Mike Greenhill-Hooper

Observer

Mike Greenhill-Hooper

Observed

2022 Mar 07 - 22:15

Uploaded

2022 Mar 09 - 11:05

Objects

M65

Planetarium overlay









Constellation

Leo

Field centre

RA: 11h18m
Dec: +13°05'
Position angle: -40°01'

Field size

0°10' × 0°07'

Equipment
  • Telescope: 20" f/4 Obsession Dobsonian with Paracorr coma corrector
  • ASI294MMPro CMOS imaging camera
Exposure

5x5min "live capture" on SharpCap Pro; 2s exposure, gain 450, -15C, dark subtraction

Location

Miradoux, S.W. France

Target name

M65 in B&W using SharpCap Pro Live Stacking

Title

M65 EAA image

About this image

I have been wrestling with imaging small deep sky targets with my SCT (Celestron C11) for sometime.  The problem is the need to autoguide via an OAG. I have difficulty finding bright enough stars near to the object and then they often look distorted even though I have tried working close to the correct back focus.  PHD2 struggles a lot and the final images are not great, either at f/10 or with focal reducer at f/6.3.  So I have now made my first attempts to image with my light bucket Dobsonian (20", f/4).  It has Goto and is motorised (ServoCat + ArgoNavis), but autoguiding is not possible (without a lot of effort).  The attached is a stack of 5 separate 5 minute live stacks captured with SharpCap Pro of M65.  No autoguiding is necessary.  I just had to pause the stacking process between the 5 minute stacks and move the mount slightly with the hand controller and then resume the stack.
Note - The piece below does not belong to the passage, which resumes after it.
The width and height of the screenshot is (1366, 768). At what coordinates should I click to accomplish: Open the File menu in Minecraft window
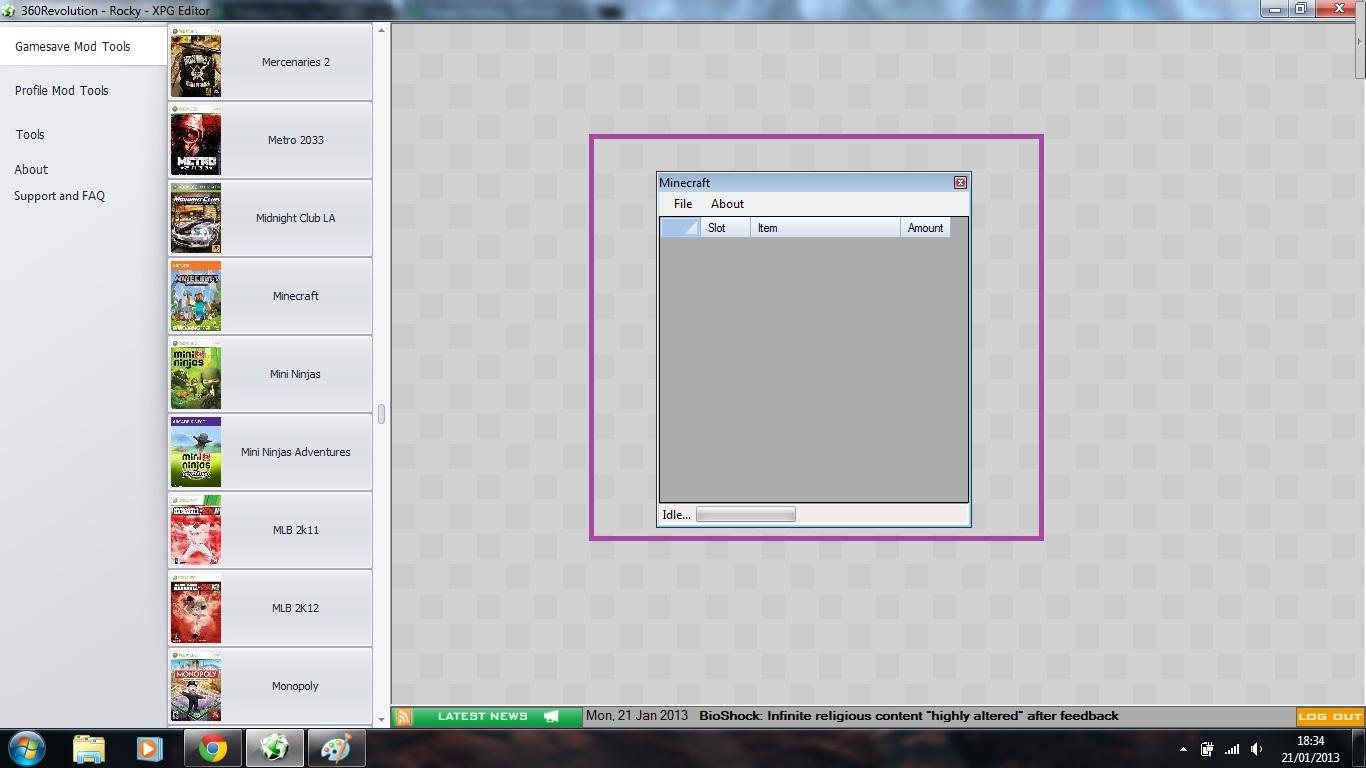click(x=683, y=204)
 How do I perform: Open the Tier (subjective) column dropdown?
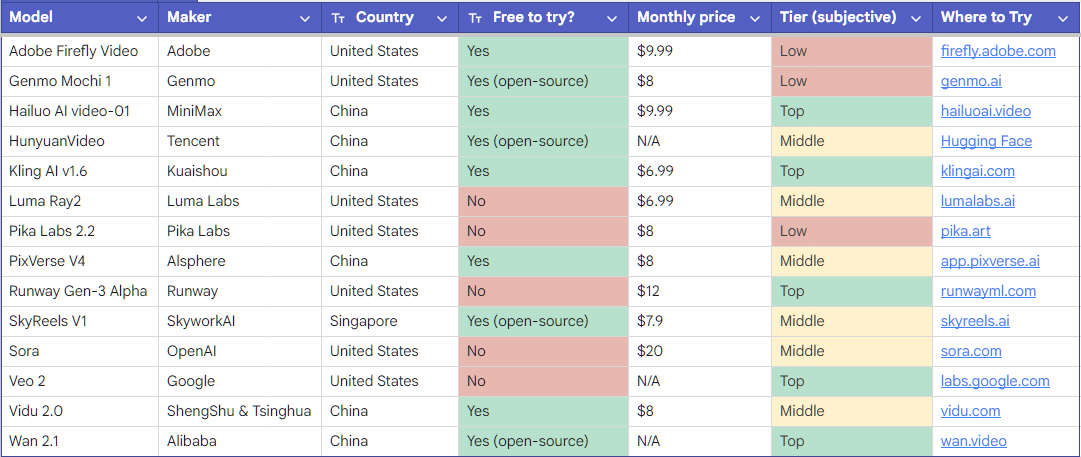[916, 19]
Subtraction of previously recorded dark frames is made automatically.  I didn't bother with flats subtraction. The light gathering power of the telescope and the sensitivity of the camera meant that at a focal length of 2000mm a small magnified field of view is possible with short exposures and consequently sharp images can be obtained.  The attached were taken just with a uv/IR blocking filter.  My next step will be to see if I can take separate RGB stacks and try and combine them without saturating the final image.  I had previously thought that "EAA" - electronically assisted astronomy was a bit of a compromise, but I find the results are better than I could obtain with my poorly auto-guided C11.